On other hand, it well demonstrated that low overall charge and high degree of charge delocalization with shielded negative charge over the entire anion so that no individual atom or group of atoms bears a high concentration of charge are the characteristics features of weakly coordinating anions [36]. Consequently, tetraphenylboron as an illustrative example can preclude strong ion pairing formation [37], which is an essential prerequisite for an ion exchanger based ion selective sensors [38]. Addtionally, the hindered steric accessibility of the [mCPP]⁺ where the positive charge is located in the ring of [mCPP]⁺ plays also a crucial role in an ion pair complexation. Accordingly, one can explain the performance characteristics of the [mCPP]⁺:[TPB]⁻ ion pair as a sensing element that was much too weak to exhibit a potentiometric function, when it was cast integrally in a PVC matrix plasticized with DOP. A drastic reduction of the slope; 46.96 ± 2.93 mV/decade, a short linear range of about one decade; 2.2 × 10⁻⁴–2.6 × 10⁻³ M and most importantly a higher limit of detection; 4.0 × 10⁻⁵ M were assessed as can be seen from

Table 1. Potentiometric performance characteristics of m-chlorophenylpiperazine polymeric membrane based selective sensors.

Parameter	CE•NaTPB/KTpClPB	β-CycD/KTpClPB	mCPP:TPB
Slope, mV/decade *	58.9 ± 0.43	55.2 ± 0.60	46.96 ± 2.93
Correlation coefficient (r2)	0.9998	0.9997	0.9985
Linear range, M	1.0 × 10−6–1.0 × 10−2	2.4 × 10−5–1.0×10−2	2.2 × 10−4–2.6 × 10−3
Detection limit, M	5.0 × 10−7	9.0 × 10−6	4.0 × 10−5
Working range (pH)	4–8	4–8	4–8
Response time (s) ≥ 10−4 M	5.0	15	50
Life span (week)	8.0	5.0	1.0
Precision CVw (%)	1.10	1.14	6.23
Between-day variability CVb (%)	0.53	0.70	1.66

* Average of ten measurements.

and Figure 2. Generally it demonstrated a worse reproducibility of the response.

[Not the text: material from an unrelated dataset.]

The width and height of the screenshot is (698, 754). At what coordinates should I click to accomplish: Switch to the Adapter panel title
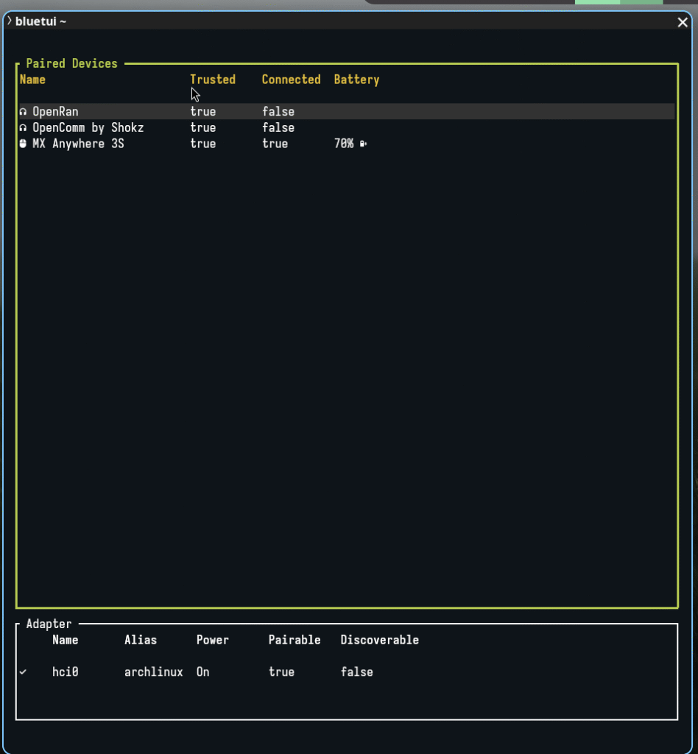49,624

The distinction of (CE•NaTPB ) based sensors is sought to be due to the synergistic supramolecular effect of [Na(15-crown-5)][BPh₄] as a host, which is relevant to various recognition sites through the possibility of non-covalent interactions, which are most prominent with the privileged scaffolds; arylpiperazine as the guest [39]. It must be important to mention that mCPP is a merger between the aryl group and piperazine group, where the piperazine core as a heterocyclic nitrogen compound has distinct structural flexibility with a six membered ring containing two nitrogen atoms at opposite positions, resulting in even molecular ions that has the availability of versatile binding properties particularly hydrogen bonding [40], as well as the protonated piperazine plays also a crucial role. Consequently, it is reasonable to postulate that aromatic–aromatic interactions (π…π stacking), hydrogen bonding–π interactions; (N–H…π) and methylene hydrogen of piperazine (C–H…π) as well as cation–π interactions (⁺N–H…π) are the most available binding sites between [mCPP]⁺ and the delocalized π-system of tetraphenylboron moiety in the host “ionophore”. Attention also must be paid to the role of the electron-withdrawing substituent chlorine atom in the aromatic moiety of mCPP that was resulted in a stronger affinity towards the ionophore. Moreover, the possibility of hydrophobic interactions can be operative and decisive also. Quite interestingly, these interactions were in line with the binding mechanism predicted by molecular docking for the interaction of [mCPP]⁺ with serotonin receptor subtypes “5-HT_1A receptor”, a major target for research and drug development due to its implication in many physiological processes [41] as well as with the adrenergic receptor; α_1A-adrenoceptor [42]. Furthermore, the piperazine core acts as a hydrogen bonding donating site with crown ether-oxygen atoms through N–H…O and “C–H…O”.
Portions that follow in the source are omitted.